Филипп вдруг вспомнил, что в кафе говорил Плотникову примерно это же. Видать, и Плотников вспомнил – со своего места он лукаво посмотрел на Филиппа.
– По-твоему, человек на земле – только ради тачек, баб и еды? Поел, потрахался, на машинах погонял – вот и вся жизнь? – с вызовом спросил Матвея Филипп.
– А что еще? – несколько даже удивился Матвей.
– Ну, не знаю… – Филипп оглянулся. – Даже как-то неудобно напоминать, что человек рожден для чего-то большего, чем оставить после себя две тонны навоза, который даже удобрением не является.
– Это для чего же большего? – с интересом спросил Фомин.
Филипп однако не знал, что на это сказать.
– Увеличивать количество добра… – вдруг проговорил Филипп. – Увеличивать количество добра.
Фадеев при этих словах поморщился и закатил глаза, Матвей Алферов прямо-таки захохотал. Фомин хмыкнул – видимо, предвкушал возможность поспорить и рад был ей. Каменевы –
– Вот скажи, Назар, разве я не прав? – уцепился Филипп за этот взгляд. – Вот ты после того, как избежал верной смерти, как смотришь – для чего человеку жизнь?
– Да я так же смотрю на это… – сказал медленно Плотников. – Надо делать добро. Так выстраивать в жизни флажки, чтобы даже недобрые люди приучались жить на пользу другим. Человечество в общем-то этим и занималось все века.
– Ага! – ехидно сказал Яков Алферов.
– Крестовые походы и все такое – вот уж увеличили количество добра!

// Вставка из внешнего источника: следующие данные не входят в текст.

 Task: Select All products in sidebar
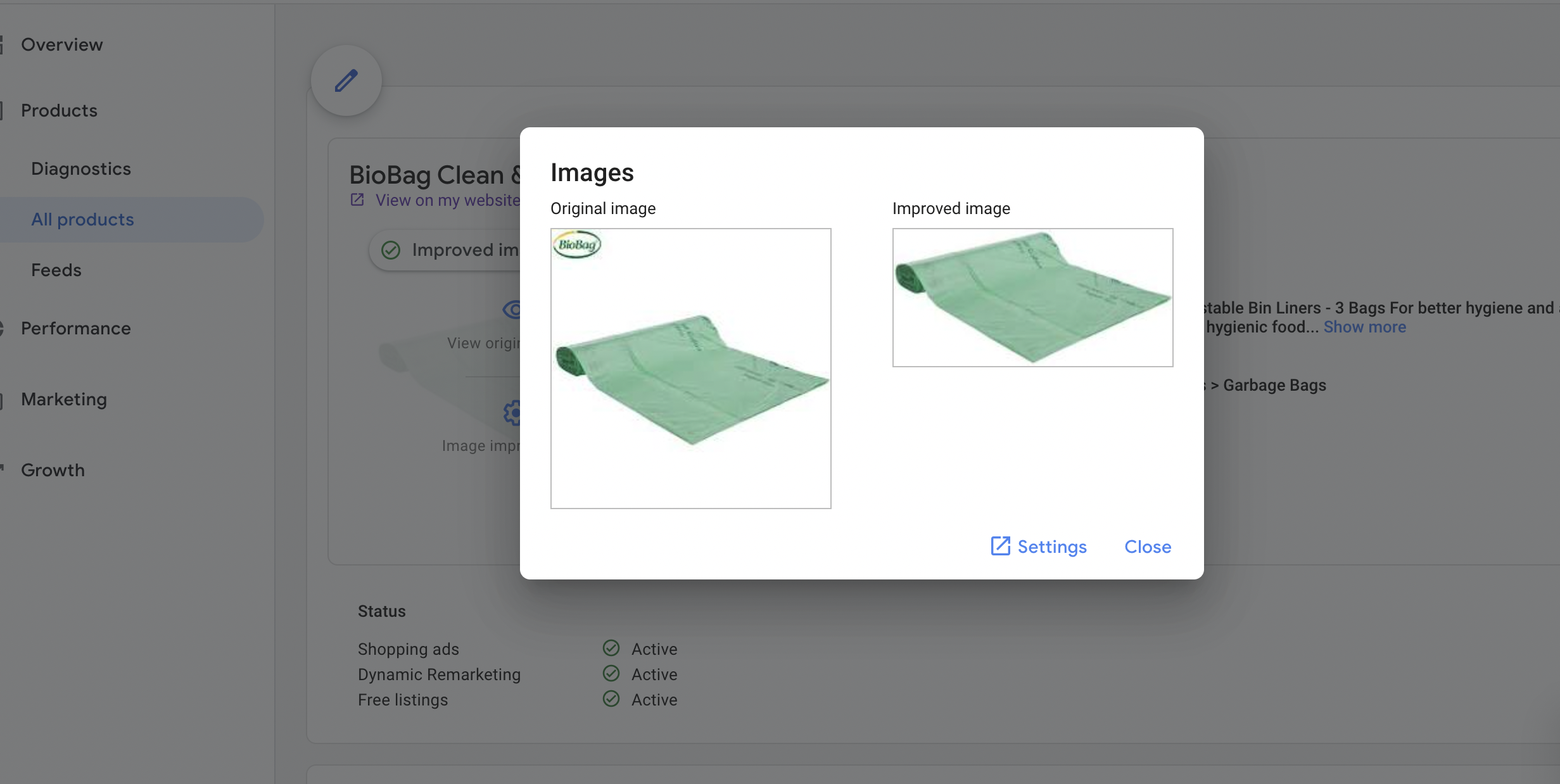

– Вот ты, Яков, когда маленький был, набивал шишки об табуретки? – спросил его Плотников. – Или шпильку в розетку совал?
Все захохотали – со шпилькой или нет, но приключения с розетками, видимо, были в детстве почти у всех.
– Вот и человечество набивало себе шишки… – сказал Плотников. – Да и странно попрекать нынешнее прошлым.
– Так и в нынешнем – вон Америка с Европой нас все жизни учат, а зачем сами то в Ирак, то в Афганистан лезут? – бросился в бой Яков Алферов.
– А это круг. Просто круг… – сказал Плотников. – Своей идеей сверхдержавы американцы загнали себя в тупик. Они хотели быть главными в мире – они стали главными, и теперь не знают, что с этим делать. Может, они и рады бы спрыгнуть с этого поезда, но уже не знают, как. Но проблема не в этом.
– А в чем? – спросил начавший недавно прислушиваться к разговору Андрей Каменев.
– Проблема в том, что мы, Россия, тоже ведь зачем-то хотим запрыгнуть на этот поезд… – сказал Плотников. – Зачем? Вот этот вопрос должен беспокоить нас куда как больше, чем поход американцев в Ирак. Но почему-то все наоборот…
– Да понятно, почему. В чужом глазу соломинку угляжу… – хохотнул Осинцев. – Это как в 80-е годы: митинговали против войны в Никарагуа, а про то, что наши ребята погибают в Афганистане – молчок. И будто так и надо…
– Вот именно… – усмехнулся Плотников. – Но есть у этой темы еще один поворот…
– Какой? – спросил Фомин.
– А вот какой… – сказал Плотников.
– У нас логика такая: я говно – уж пусть извинят меня дамы за такое слово, но иначе не скажешь – ну так ведь все кругом говно. И вот вроде ты и чистенький. Или – одинаково со всеми грязненький, что при некоторой натяжке одно и то же. А должно быть иначе: пусть все кругом говно, а я – нет.
– Теория неучастия в говне… – с усмешкой подытожил Фомин. – Прямо Солженицын.